Tradecraft: Page Eight Becomes a Trilogy... With a Killer Cast

We knew that Bill Nighy was keen to do a sequel to David Hare's superior 2011 TV spy thriller Page Eight, but we've heard very little on that front for a while now. I was about to give up hope when today news came (from Deadline) that there would be not one, but two sequels to form "The Worricker Trilogy." Nighy and Hare are both returning, the former reprising his role as MI5 officer Johnny Worricker and the latter once again writing and directing. As with the first film, which co-starred Michael Gambon, Rachel Weiscz, Judy Davis and Ralph Fiennes, Hare has lined up stellar casts for his follow-ups. According to the trade blog, Skyfall's Fiennes and Strike Back's Ewan Bremner will reprise their Page Eight roles in the second movie, Turks & Caicos, joined by Christopher Walken (A View to a Kill), Winona Ryder, Helena Bonham Carter (who has, amazingly, never made a spy movie before, I don't think), Dylan Baker (The Tailor of Panama), Zach Grenier (24) and James Naughton. Then Page Eight's Judy Davis, Kate Burdette and Saskia Reeves will return for the third film, Salting the Battlefield, as will Fiennes, Bremner and Bonham-Carter, joined by Casino Royale's Malcolm Sinclair.

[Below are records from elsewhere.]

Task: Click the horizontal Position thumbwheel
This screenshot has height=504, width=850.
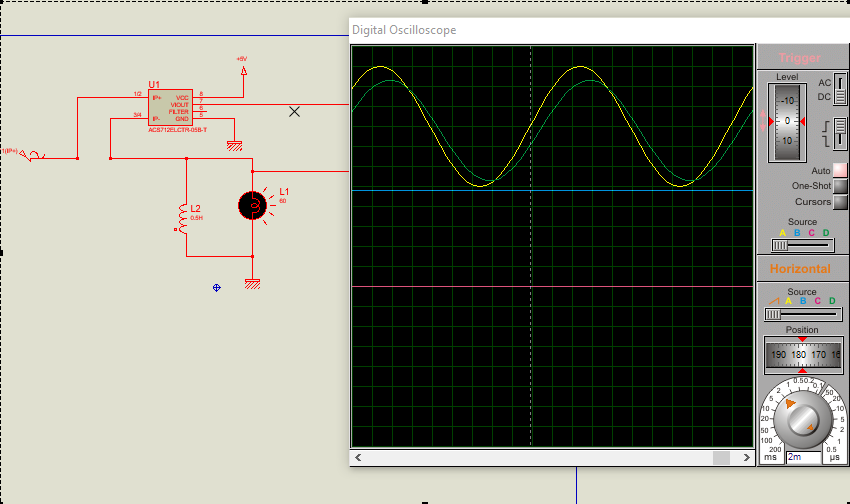Action: tap(802, 355)
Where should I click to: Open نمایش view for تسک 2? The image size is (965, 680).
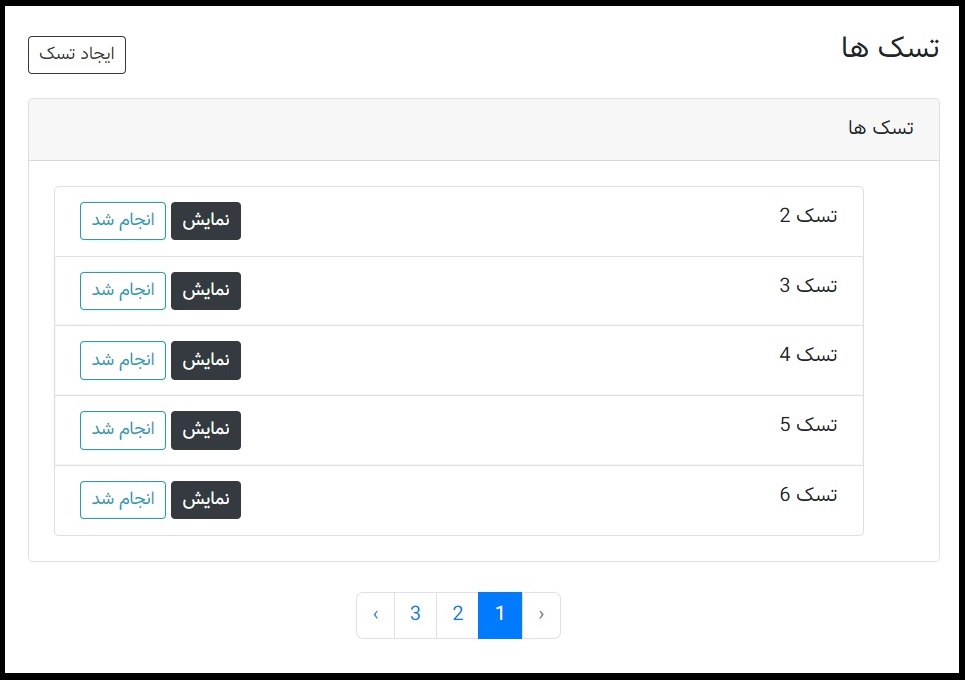tap(206, 220)
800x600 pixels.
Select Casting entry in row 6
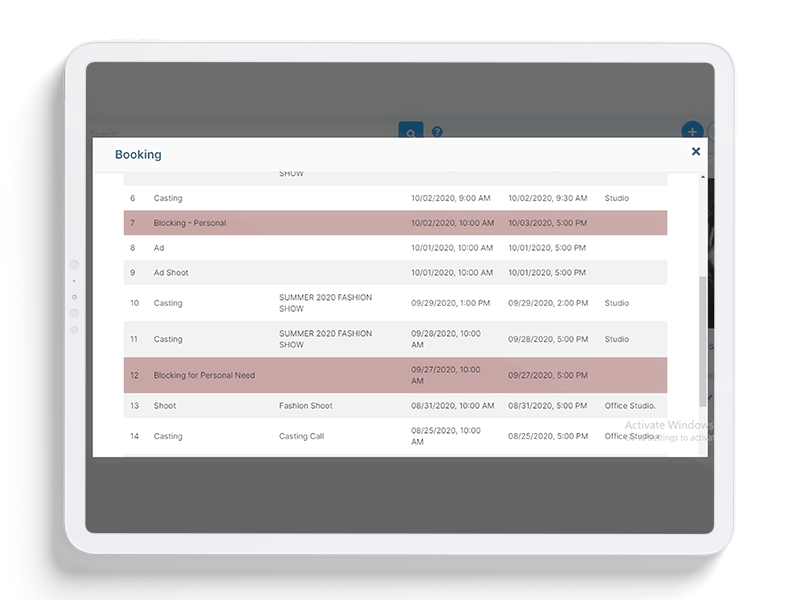click(168, 198)
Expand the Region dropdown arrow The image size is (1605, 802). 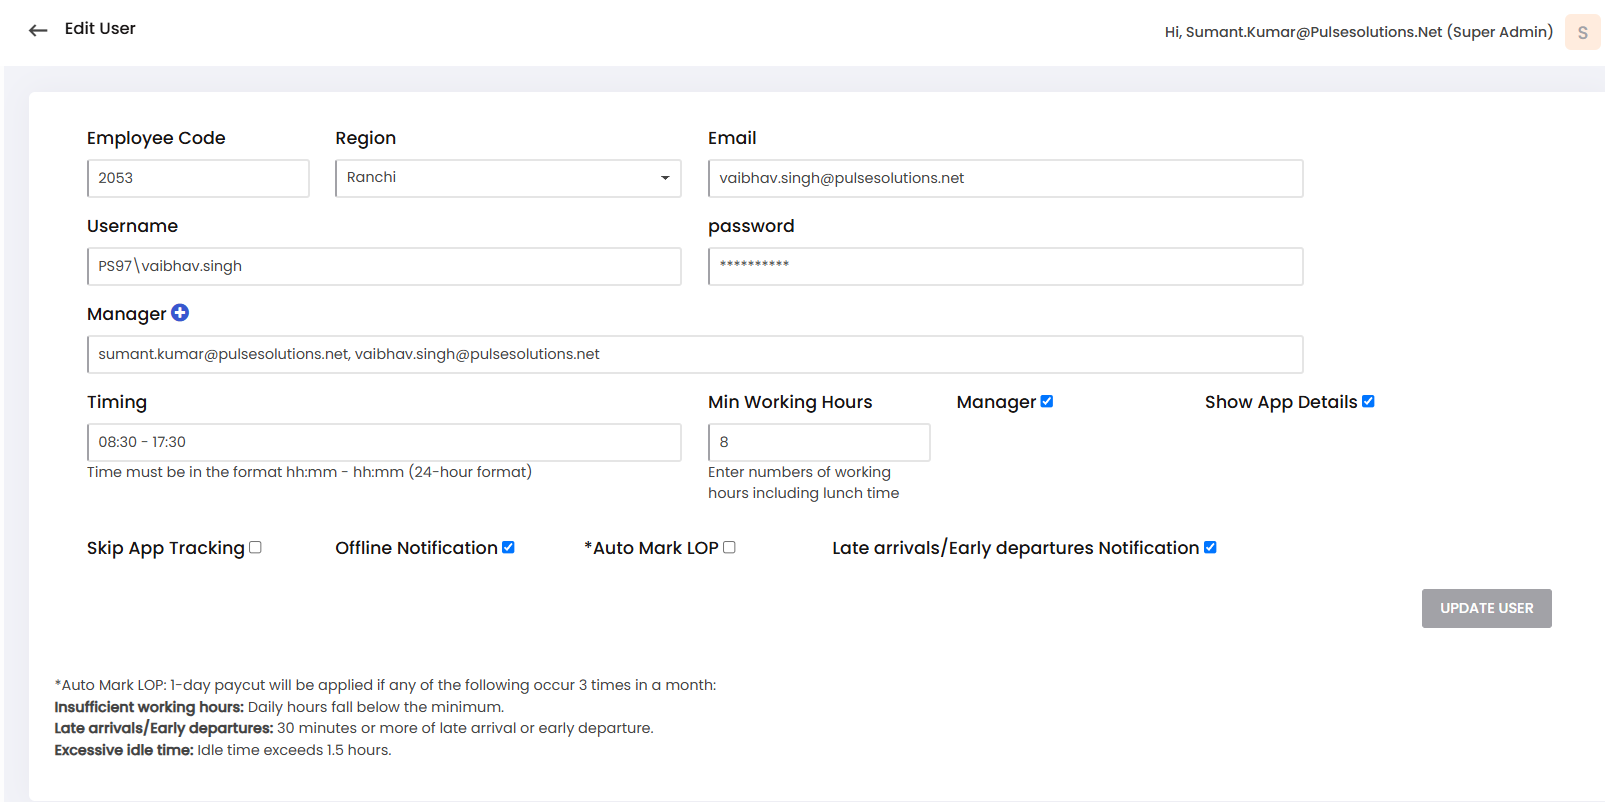coord(665,178)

Deadline also provides a few details on the plots of these sequels, but they contain mild spoilers for the first movie, so if you haven't seen Page Eight yet, go ahead and do so! If you have, then you'll remember that its conclusion found Worricker leaving both the service and the country, heading off to Turks & Caicos. But if he thinks he's out of the spy business, he's quickly proven wrong. In Turks & Caicos, he runs afoul of the CIA, who force him "to deal with a group of ambiguous Americans who are on the islands for a high-level conference." Meanwhile, "an old girlfriend is being asked to betray her boss in London in order to establish an illicit connection between the prime minister (Fiennes) and dark goings-on in the war on terror." The final entry, Salting The Battlefield, finds Worricker and that old girlfriend together on the run from MI5 "until Worricker returns home to confront the prime minister in a duel of wits." I'm so thrilled to learn we'll see more of Johnny Worricker! I love smart spy television of this nature, and the Brits do it better than anyone. I'm just a little disappointed that there's no mention of Rachel Weiscz reprising her role.

1 comment:

  1. So called to hear this. Have to say one of my all time favorite scenes anywhere in any movie is the conference meeting between Nighy, Gambon, Davis and Sakia Reeves.... Brilliant.